Bundestag Vice President Wolfgang Kubicki (FDP) came with a blue and yellow bow tie, and many other visitors wore pins or ribbons in blue and yellow, the national colors of Ukraine. “We celebrate to help journalists. “I do not think we should cancel everything,” said Kubicki. CDU leader Friedrich Merz and his wife saw it similarly. They came “because we know that this press ball does something for Ukraine.” SPD leader Lars Klingbeil tried to protect his party friends and said he understood the ministers when they said, “We have no desire to celebrate.”

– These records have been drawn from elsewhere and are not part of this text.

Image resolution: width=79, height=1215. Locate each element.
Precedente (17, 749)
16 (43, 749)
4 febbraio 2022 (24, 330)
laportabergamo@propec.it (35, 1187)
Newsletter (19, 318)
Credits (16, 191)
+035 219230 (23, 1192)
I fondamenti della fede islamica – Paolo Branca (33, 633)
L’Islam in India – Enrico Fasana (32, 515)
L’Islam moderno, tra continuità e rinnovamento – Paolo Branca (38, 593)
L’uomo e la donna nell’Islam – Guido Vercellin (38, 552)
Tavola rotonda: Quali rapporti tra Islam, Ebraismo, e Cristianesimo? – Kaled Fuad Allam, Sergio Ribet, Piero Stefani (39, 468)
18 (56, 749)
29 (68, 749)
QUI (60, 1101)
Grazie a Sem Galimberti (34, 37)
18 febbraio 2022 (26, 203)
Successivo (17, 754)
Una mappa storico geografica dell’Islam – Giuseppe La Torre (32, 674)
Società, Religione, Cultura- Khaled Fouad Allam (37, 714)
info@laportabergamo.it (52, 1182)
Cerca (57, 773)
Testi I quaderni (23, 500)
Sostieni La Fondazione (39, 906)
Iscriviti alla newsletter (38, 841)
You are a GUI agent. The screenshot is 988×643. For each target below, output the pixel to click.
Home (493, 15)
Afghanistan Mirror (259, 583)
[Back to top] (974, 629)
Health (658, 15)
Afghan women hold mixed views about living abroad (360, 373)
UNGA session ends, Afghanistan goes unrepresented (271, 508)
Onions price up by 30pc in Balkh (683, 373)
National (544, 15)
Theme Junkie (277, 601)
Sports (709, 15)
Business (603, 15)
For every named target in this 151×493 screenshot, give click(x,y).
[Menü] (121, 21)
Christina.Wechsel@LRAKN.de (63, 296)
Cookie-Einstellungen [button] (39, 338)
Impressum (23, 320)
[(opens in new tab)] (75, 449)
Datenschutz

As is often the case, the Minister of State for Culture, Claudia Roth (Greens), the regular guest at the ball, was more exciting. “This is a strong signal for a key element of our democracy and it is a free and independent press. “This is very important because this war is also a war against culture and a propaganda war.” But also: “This is certainly not a press ball that we eagerly awaited after such a long time of Corona.”

Good works, Ukrainian artists and donations

At the two champagne bars on the first floor of Adlon, at the buffet and beer stand, the mood was not at all depressing as time was running out. Ukrainian artists performed, dance floors filled, large ensembles and quartets played, and later DJs. The smokehouse, closed at the end of a corridor behind a restaurant, was the busiest and busiest. Hostesses walked around with large collection boxes filled with banknotes. It would be donated a lot, said one of them. Most of the guests would transfer the money with their mobile phones.

The theme of the evening can also be seen by tourists walking near the Brandenburg Gate in the barriers opposite Adlon. The blue and yellow floodlights illuminated the hotel and the sky.